(INSTRUCTIONS TO FOLLOW) What is needed is an exact reproduction of the lines from the one that contains "Task: Open the DFKai-SB font family dropdown" through the end of the data, both included and nothing else, with pictures omitted.

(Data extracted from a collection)
::::::::

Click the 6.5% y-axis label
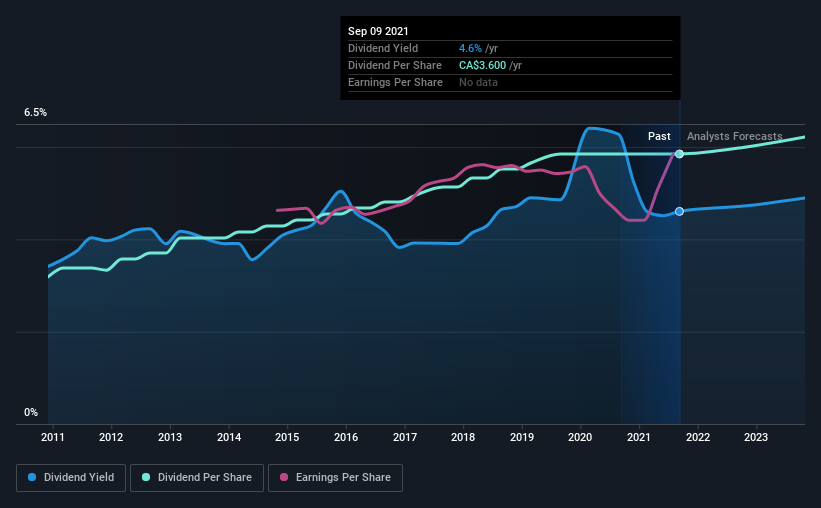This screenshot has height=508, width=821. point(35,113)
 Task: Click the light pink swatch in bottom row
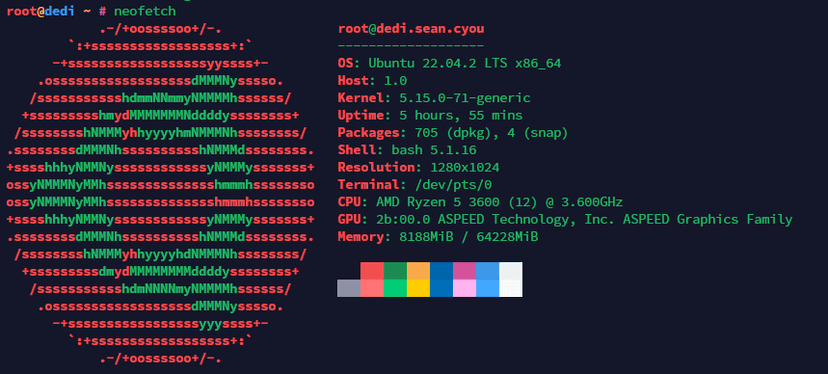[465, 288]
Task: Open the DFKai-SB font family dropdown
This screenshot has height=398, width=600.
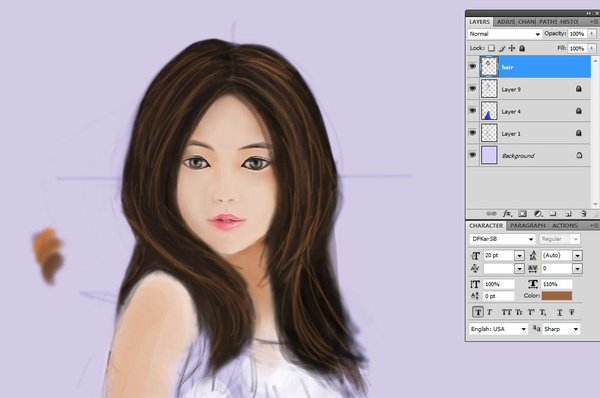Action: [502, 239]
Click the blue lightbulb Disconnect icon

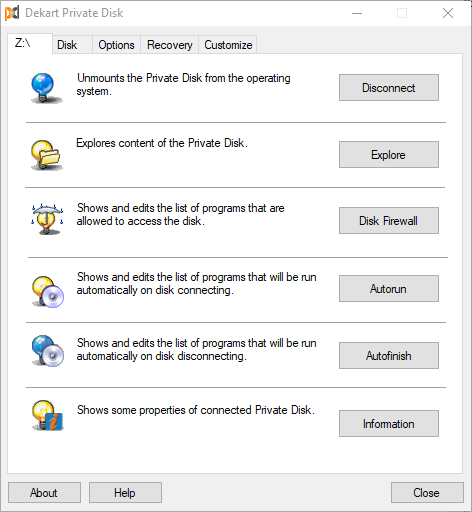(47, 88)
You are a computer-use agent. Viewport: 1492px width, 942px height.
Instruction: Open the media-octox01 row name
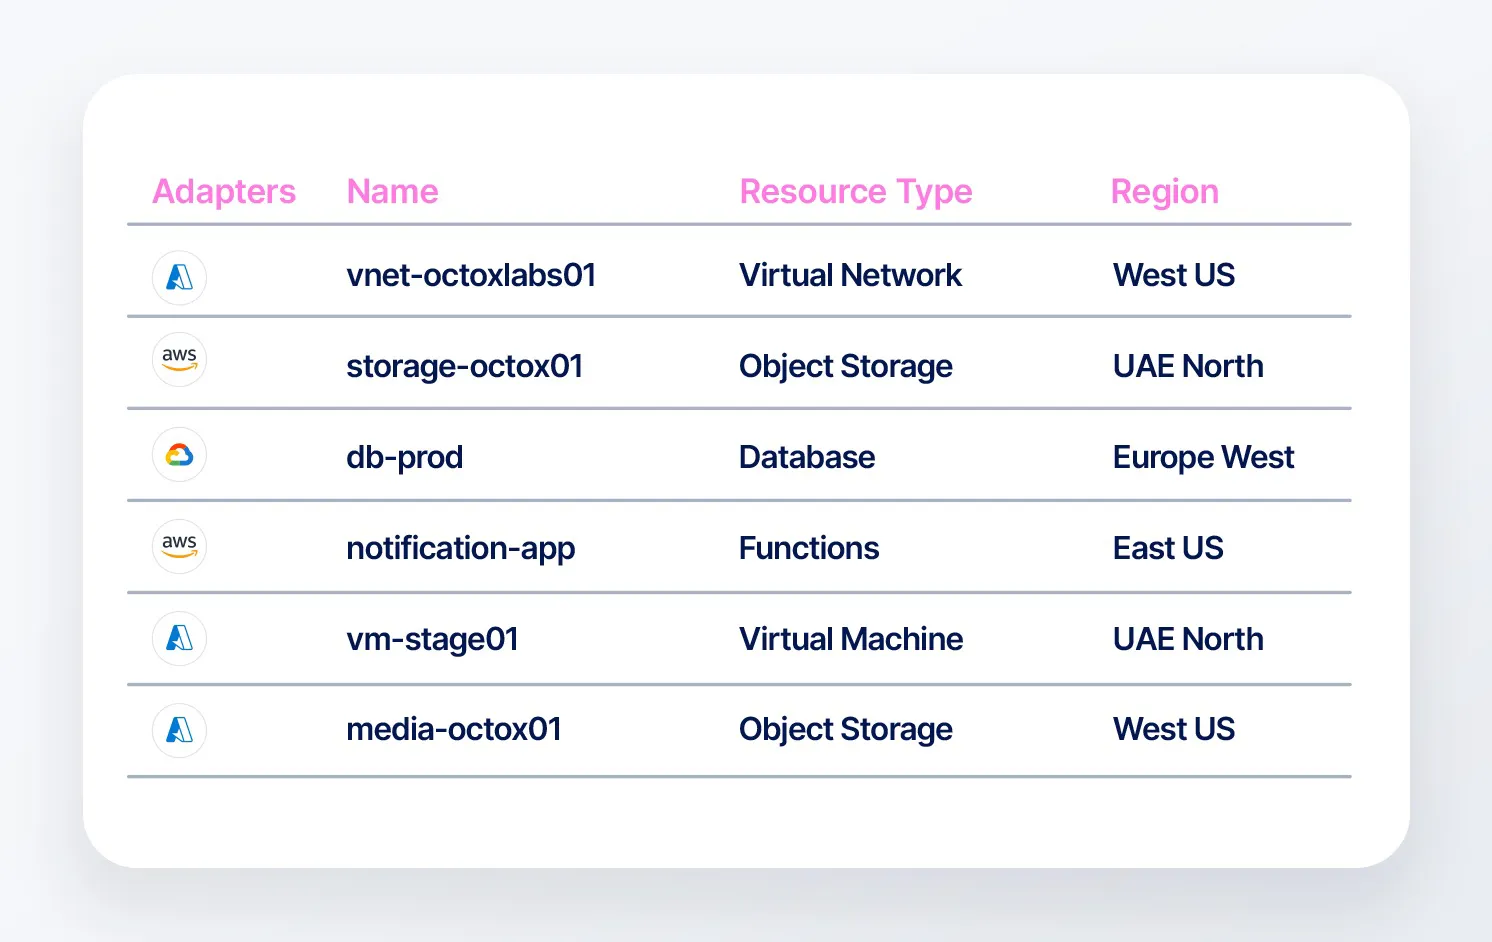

::::::::

(WRITTEN SOLUTION)
Task: Open the DFKai-SB font family dropdown
This screenshot has height=398, width=600.
Action: [502, 239]
Click the blue lightbulb Disconnect icon

(47, 88)
You are a computer-use agent. Viewport: 1492px width, 942px height.
Instruction: Open the media-octox01 row name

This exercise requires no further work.